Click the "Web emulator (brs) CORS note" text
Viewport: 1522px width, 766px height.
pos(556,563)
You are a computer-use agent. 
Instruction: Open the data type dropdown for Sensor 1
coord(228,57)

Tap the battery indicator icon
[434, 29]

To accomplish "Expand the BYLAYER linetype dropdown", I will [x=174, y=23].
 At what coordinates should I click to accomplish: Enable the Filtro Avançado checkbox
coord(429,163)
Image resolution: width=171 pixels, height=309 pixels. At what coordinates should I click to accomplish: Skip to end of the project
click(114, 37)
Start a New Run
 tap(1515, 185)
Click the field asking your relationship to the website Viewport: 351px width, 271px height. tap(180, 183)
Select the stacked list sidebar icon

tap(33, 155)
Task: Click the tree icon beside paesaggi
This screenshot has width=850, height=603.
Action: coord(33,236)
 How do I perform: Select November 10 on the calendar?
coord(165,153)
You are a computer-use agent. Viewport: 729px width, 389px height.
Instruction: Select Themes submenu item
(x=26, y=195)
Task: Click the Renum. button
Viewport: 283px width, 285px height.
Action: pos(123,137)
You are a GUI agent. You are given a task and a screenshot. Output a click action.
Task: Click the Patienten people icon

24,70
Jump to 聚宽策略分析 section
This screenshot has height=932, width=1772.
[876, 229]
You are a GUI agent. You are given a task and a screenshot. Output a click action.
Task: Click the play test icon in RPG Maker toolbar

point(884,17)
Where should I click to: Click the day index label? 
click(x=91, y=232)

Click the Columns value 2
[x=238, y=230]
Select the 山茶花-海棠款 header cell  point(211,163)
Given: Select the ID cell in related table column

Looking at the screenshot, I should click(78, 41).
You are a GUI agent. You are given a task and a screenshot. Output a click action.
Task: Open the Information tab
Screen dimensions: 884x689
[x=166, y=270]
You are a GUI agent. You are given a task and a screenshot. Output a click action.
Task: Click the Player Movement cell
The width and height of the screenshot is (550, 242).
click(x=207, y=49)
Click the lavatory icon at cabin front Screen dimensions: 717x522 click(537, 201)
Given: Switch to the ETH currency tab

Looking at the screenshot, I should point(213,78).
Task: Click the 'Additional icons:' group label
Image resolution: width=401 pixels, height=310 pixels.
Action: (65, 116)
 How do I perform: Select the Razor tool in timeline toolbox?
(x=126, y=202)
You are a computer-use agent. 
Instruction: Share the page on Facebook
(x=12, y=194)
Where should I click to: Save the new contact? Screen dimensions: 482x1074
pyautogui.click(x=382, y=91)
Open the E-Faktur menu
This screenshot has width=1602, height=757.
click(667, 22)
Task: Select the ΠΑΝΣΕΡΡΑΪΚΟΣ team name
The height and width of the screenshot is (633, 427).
***
# WHAT YOU NEED TO DO
Nothing may be left out. Retype all the entries exactly.

# YOUR SOLUTION
Click the "Web emulator (brs) CORS note" text
Viewport: 1522px width, 766px height.
pos(556,563)
You are a computer-use agent. 
Instruction: Open the data type dropdown for Sensor 1
coord(228,57)

Tap the battery indicator icon
[434, 29]

To accomplish "Expand the BYLAYER linetype dropdown", I will [x=174, y=23].
 At what coordinates should I click to accomplish: Enable the Filtro Avançado checkbox
coord(429,163)
Image resolution: width=171 pixels, height=309 pixels. At what coordinates should I click to accomplish: Skip to end of the project
click(114, 37)
Start a New Run
 tap(1515, 185)
Click the field asking your relationship to the website Viewport: 351px width, 271px height. tap(180, 183)
Select the stacked list sidebar icon

tap(33, 155)
Task: Click the tree icon beside paesaggi
This screenshot has width=850, height=603.
Action: coord(33,236)
 How do I perform: Select November 10 on the calendar?
coord(165,153)
You are a computer-use agent. Viewport: 729px width, 389px height.
Instruction: Select Themes submenu item
(x=26, y=195)
Task: Click the Renum. button
Viewport: 283px width, 285px height.
Action: pos(123,137)
You are a GUI agent. You are given a task and a screenshot. Output a click action.
Task: Click the Patienten people icon

24,70
Jump to 聚宽策略分析 section
This screenshot has height=932, width=1772.
[876, 229]
You are a GUI agent. You are given a task and a screenshot. Output a click action.
Task: Click the play test icon in RPG Maker toolbar

point(884,17)
Where should I click to: Click the day index label? 
click(x=91, y=232)

Click the Columns value 2
[x=238, y=230]
Select the 山茶花-海棠款 header cell  point(211,163)
Given: Select the ID cell in related table column

Looking at the screenshot, I should click(78, 41).
You are a GUI agent. You are given a task and a screenshot. Output a click action.
Task: Open the Information tab
Screen dimensions: 884x689
[x=166, y=270]
You are a GUI agent. You are given a task and a screenshot. Output a click action.
Task: Click the Player Movement cell
The width and height of the screenshot is (550, 242).
click(x=207, y=49)
Click the lavatory icon at cabin front Screen dimensions: 717x522 click(537, 201)
Given: Switch to the ETH currency tab

Looking at the screenshot, I should point(213,78).
Task: Click the 'Additional icons:' group label
Image resolution: width=401 pixels, height=310 pixels.
Action: (65, 116)
 How do I perform: Select the Razor tool in timeline toolbox?
(x=126, y=202)
You are a computer-use agent. 
Instruction: Share the page on Facebook
(x=12, y=194)
Where should I click to: Save the new contact? Screen dimensions: 482x1074
pyautogui.click(x=382, y=91)
Open the E-Faktur menu
This screenshot has width=1602, height=757.
click(667, 22)
Task: Select the ΠΑΝΣΕΡΡΑΪΚΟΣ team name
The height and width of the screenshot is (633, 427).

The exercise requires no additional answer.